'''

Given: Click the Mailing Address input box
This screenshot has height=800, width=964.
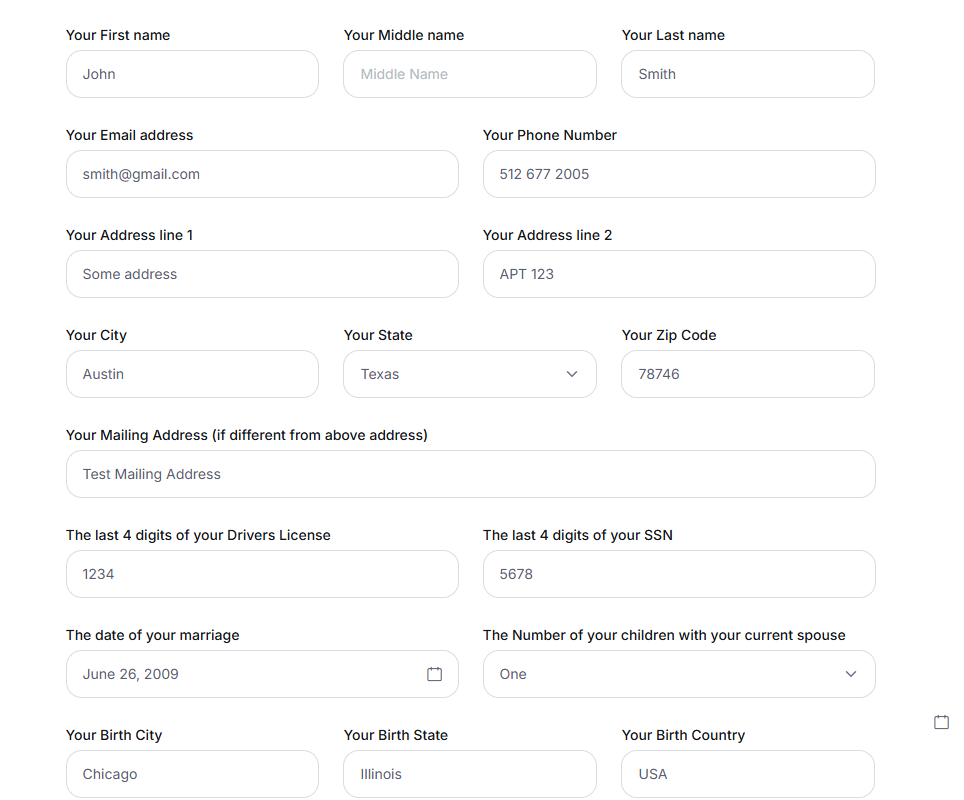Looking at the screenshot, I should tap(471, 474).
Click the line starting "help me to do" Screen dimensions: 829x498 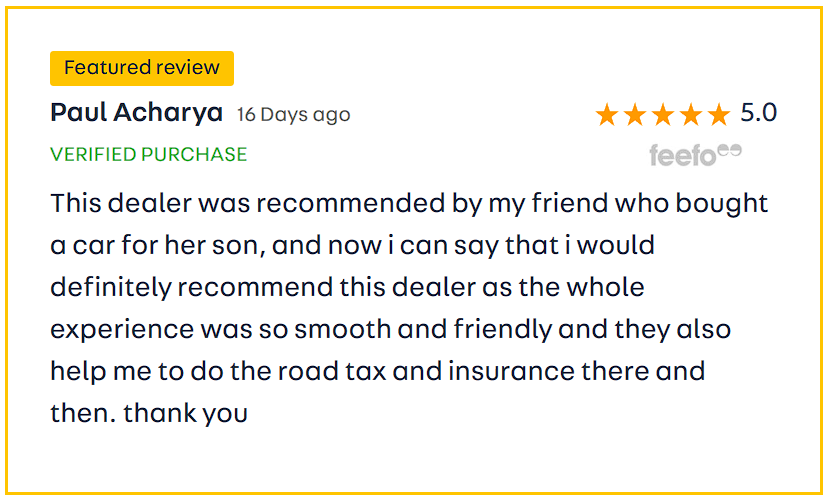click(377, 371)
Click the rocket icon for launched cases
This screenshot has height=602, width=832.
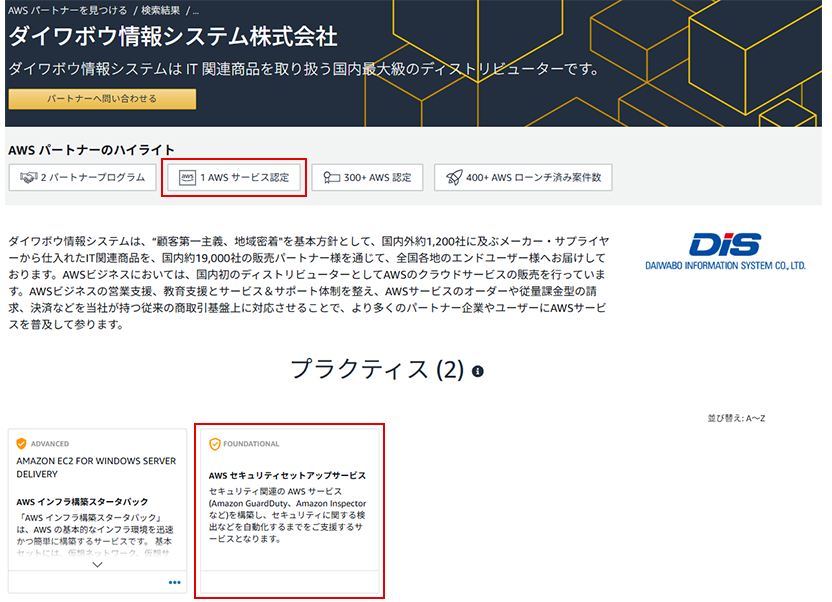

'''

▶ [Task details]:
Everything from the line with "Click the rocket icon for launched cases" through the last line of the listing should be retyped exactly, with both end lines kept and the pictures left out.

▶ [Response to the task]:
Click the rocket icon for launched cases
This screenshot has height=602, width=832.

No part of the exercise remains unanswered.